→ Given instruction 1
In the Natural Born Killers article, which actors played Mickey and Mallory?
→ Given instruction 2
Please repeat the passage of the Natural Born Killers article starting with "Were we wrong" and going on through "and Wall Street.".

→ Text excerpt
════
Were we wrong about 'Natural Born Killers'? The pros, cons of Oliver Stone's most controversial movie.
With the 1994 film newly available in a three-disc Collector's Edition from Shout! Studios, it's a good time to look back at this artifact of the '90s culture wars.
You might say that Natural Born Killers was naturally born to be controversial. Released in the late summer of 1994, Oliver Stone's kaleidoscopic satire of mass media, true crime and the justice system set out to make audiences uncomfortable... and it succeeded. That was familiar territory for Stone, who had previously shocked moviegoers' systems with films like JFK and Wall Street.
But the blowback to Natural Born Killers was even more intense because of the gleefully over the top violence committed by its "heroes" — road-tripping serial killers Mickey and Mallory, played by Woody Harrelson and Juliette Lewis. Released between 1993's disastrous Waco, Tex. siege and the Columbine High School massacre in 1999, the film caught America at a time when national concerns were rising over the media's supposed role in aiding and abetting violent behavior, as well as the kind content that young audiences were consuming — concerns that haven't gone away nearly 30 years later.
════
→ Information supplied
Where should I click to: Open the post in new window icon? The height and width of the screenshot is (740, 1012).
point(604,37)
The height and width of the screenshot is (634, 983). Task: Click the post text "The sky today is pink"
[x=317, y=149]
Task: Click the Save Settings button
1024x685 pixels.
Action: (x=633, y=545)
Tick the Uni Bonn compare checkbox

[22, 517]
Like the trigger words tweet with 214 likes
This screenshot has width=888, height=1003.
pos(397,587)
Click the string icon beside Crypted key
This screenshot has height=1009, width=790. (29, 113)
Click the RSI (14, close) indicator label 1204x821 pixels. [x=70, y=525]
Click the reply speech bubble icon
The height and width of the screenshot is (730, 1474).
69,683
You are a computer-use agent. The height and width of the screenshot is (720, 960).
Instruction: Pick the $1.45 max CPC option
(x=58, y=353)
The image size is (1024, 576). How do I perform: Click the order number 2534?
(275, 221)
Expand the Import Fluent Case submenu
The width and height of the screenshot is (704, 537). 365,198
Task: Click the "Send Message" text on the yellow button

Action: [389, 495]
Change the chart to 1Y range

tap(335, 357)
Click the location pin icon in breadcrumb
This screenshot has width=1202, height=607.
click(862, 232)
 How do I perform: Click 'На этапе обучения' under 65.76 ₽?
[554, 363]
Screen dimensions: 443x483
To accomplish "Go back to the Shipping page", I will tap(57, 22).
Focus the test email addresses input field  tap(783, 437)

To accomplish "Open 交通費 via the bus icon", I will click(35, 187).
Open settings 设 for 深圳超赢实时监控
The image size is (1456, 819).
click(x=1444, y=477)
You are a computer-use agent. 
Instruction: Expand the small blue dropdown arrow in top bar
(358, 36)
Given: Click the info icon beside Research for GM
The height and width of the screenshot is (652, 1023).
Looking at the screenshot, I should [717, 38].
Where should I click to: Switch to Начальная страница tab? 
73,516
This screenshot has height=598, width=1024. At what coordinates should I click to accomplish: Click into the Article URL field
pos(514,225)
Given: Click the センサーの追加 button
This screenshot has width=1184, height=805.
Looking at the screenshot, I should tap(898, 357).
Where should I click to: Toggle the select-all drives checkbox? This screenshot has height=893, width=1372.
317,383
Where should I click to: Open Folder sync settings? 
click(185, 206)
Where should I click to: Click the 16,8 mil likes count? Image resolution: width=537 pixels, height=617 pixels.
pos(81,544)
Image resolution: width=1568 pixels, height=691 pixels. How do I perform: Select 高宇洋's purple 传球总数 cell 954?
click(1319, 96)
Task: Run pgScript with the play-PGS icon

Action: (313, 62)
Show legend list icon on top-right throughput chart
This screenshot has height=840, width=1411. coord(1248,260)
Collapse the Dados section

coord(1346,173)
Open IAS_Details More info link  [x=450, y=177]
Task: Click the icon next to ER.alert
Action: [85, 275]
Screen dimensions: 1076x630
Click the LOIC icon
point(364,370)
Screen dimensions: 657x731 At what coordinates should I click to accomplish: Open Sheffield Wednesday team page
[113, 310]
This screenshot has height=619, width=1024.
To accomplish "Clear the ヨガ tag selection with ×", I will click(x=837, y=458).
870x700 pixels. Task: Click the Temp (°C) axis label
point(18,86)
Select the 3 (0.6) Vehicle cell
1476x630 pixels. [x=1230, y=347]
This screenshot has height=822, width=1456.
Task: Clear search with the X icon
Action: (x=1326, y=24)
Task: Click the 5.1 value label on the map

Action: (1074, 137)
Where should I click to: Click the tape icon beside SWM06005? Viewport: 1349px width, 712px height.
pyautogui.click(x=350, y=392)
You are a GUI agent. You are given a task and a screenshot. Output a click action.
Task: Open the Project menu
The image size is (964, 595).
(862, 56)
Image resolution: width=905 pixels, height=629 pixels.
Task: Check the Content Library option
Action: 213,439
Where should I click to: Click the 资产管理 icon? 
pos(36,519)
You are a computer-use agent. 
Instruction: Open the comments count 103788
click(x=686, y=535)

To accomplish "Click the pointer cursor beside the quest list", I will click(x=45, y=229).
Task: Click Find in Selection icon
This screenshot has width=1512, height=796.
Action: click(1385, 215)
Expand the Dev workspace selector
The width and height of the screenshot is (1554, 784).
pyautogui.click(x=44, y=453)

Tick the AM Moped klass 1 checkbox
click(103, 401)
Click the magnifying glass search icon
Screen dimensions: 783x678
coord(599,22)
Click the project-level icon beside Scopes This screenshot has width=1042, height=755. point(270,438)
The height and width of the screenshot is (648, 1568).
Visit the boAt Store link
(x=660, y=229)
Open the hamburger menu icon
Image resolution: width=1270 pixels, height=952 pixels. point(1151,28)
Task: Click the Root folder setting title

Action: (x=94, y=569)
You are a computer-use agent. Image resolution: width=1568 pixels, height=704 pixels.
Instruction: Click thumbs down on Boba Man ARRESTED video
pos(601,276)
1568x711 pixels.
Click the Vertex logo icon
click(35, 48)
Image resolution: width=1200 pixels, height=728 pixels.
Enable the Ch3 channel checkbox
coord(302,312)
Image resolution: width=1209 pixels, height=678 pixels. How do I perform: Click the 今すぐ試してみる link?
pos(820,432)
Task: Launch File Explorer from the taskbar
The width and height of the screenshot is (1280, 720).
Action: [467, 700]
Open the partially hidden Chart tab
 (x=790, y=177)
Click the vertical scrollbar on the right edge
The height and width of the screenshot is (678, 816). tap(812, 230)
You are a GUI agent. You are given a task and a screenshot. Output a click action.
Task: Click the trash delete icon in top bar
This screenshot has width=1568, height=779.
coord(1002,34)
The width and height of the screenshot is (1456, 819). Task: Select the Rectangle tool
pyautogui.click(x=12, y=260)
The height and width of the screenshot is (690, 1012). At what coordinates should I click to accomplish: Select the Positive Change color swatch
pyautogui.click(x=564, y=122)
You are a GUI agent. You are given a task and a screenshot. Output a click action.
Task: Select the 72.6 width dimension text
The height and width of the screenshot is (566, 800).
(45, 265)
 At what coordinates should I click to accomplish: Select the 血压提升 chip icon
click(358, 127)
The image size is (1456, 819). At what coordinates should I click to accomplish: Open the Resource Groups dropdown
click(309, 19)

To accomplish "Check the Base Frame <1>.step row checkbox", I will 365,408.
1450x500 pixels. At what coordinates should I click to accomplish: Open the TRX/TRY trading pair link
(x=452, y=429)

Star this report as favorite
════
→ Solution 1
Woody Harrelson and Juliette Lewis.

→ Solution 2
Were we wrong about 'Natural Born Killers'? The pros, cons of Oliver Stone's most controversial movie.
With the 1994 film newly available in a three-disc Collector's Edition from Shout! Studios, it's a good time to look back at this artifact of the '90s culture wars.
You might say that Natural Born Killers was naturally born to be controversial. Released in the late summer of 1994, Oliver Stone's kaleidoscopic satire of mass media, true crime and the justice system set out to make audiences uncomfortable... and it succeeded. That was familiar territory for Stone, who had previously shocked moviegoers' systems with films like JFK and Wall Street.